ASSIGNED TASK:
Please work out how many lines in the material below contain the string "computer", and answer with that number only.

SOURCE RECORDS:
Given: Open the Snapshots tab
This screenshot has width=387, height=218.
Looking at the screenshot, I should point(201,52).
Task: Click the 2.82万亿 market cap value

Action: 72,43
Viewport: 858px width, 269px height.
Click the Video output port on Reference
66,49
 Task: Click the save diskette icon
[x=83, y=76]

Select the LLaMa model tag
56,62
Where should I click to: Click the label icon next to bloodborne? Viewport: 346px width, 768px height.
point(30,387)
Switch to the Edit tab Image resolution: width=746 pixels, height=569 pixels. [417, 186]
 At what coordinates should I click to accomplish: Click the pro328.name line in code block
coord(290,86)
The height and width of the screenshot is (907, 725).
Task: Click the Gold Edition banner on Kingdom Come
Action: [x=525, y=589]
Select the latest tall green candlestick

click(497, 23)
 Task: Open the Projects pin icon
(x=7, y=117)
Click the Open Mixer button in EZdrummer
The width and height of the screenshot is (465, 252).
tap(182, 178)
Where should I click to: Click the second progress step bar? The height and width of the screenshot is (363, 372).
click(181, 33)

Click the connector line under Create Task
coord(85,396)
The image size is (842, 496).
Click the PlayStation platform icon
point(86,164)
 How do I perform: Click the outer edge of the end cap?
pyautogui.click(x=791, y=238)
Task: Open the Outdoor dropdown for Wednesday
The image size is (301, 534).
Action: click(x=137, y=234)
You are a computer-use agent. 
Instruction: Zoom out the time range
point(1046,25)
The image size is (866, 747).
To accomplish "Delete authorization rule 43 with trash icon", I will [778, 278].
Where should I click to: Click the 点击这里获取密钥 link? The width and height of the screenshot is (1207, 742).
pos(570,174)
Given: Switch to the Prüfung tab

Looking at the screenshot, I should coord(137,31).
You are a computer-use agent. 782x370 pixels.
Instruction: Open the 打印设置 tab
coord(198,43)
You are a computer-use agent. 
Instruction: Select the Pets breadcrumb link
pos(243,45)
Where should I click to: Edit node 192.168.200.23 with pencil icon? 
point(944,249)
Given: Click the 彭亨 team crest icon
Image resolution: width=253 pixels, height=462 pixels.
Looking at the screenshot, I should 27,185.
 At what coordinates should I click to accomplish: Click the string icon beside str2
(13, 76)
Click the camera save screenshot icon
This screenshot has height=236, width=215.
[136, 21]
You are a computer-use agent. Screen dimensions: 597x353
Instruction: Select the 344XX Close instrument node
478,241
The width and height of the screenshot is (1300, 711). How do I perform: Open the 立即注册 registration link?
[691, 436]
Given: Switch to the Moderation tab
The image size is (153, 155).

SOLUTION FOR THIS TASK:
4